§ **WORK REQUEST**:
Search the data for the word "agent" and copy out every line that has it.

Segment Start: SUPPLIED RECORDS

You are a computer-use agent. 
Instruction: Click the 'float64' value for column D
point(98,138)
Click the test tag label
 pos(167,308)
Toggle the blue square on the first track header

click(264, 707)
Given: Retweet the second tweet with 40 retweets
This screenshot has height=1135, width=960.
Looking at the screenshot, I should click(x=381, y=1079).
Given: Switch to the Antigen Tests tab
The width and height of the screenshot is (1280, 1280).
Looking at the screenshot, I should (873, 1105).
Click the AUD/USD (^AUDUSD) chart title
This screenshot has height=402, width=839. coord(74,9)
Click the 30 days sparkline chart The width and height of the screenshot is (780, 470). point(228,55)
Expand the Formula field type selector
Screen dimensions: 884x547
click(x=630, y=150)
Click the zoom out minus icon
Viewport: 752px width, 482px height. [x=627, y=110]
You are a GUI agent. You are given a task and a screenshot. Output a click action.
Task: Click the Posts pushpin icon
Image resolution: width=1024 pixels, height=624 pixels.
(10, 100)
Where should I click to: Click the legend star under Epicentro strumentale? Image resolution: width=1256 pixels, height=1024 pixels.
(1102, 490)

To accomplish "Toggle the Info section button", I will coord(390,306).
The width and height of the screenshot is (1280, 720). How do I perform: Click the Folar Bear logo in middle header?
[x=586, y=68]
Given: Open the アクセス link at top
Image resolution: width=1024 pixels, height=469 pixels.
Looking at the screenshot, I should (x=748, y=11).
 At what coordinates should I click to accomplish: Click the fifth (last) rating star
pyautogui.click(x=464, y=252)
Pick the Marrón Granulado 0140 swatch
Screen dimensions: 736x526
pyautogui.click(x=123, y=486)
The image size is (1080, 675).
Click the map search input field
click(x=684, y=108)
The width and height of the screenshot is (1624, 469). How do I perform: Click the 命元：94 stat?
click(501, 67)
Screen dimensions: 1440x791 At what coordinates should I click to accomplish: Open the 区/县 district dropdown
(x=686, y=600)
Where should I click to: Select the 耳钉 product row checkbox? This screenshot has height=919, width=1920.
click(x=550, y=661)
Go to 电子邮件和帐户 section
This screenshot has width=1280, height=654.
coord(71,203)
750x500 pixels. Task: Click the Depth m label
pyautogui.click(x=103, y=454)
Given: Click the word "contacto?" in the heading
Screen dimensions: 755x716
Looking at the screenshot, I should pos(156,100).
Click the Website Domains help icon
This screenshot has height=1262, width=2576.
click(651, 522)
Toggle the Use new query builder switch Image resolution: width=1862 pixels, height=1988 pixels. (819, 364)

Segment End: SUPPLIED RECORDS

§ **PROBLEM SOLUTION**:
You are a computer-use agent. 
You are a GUI agent. You are given a task and a screenshot. Output a click action.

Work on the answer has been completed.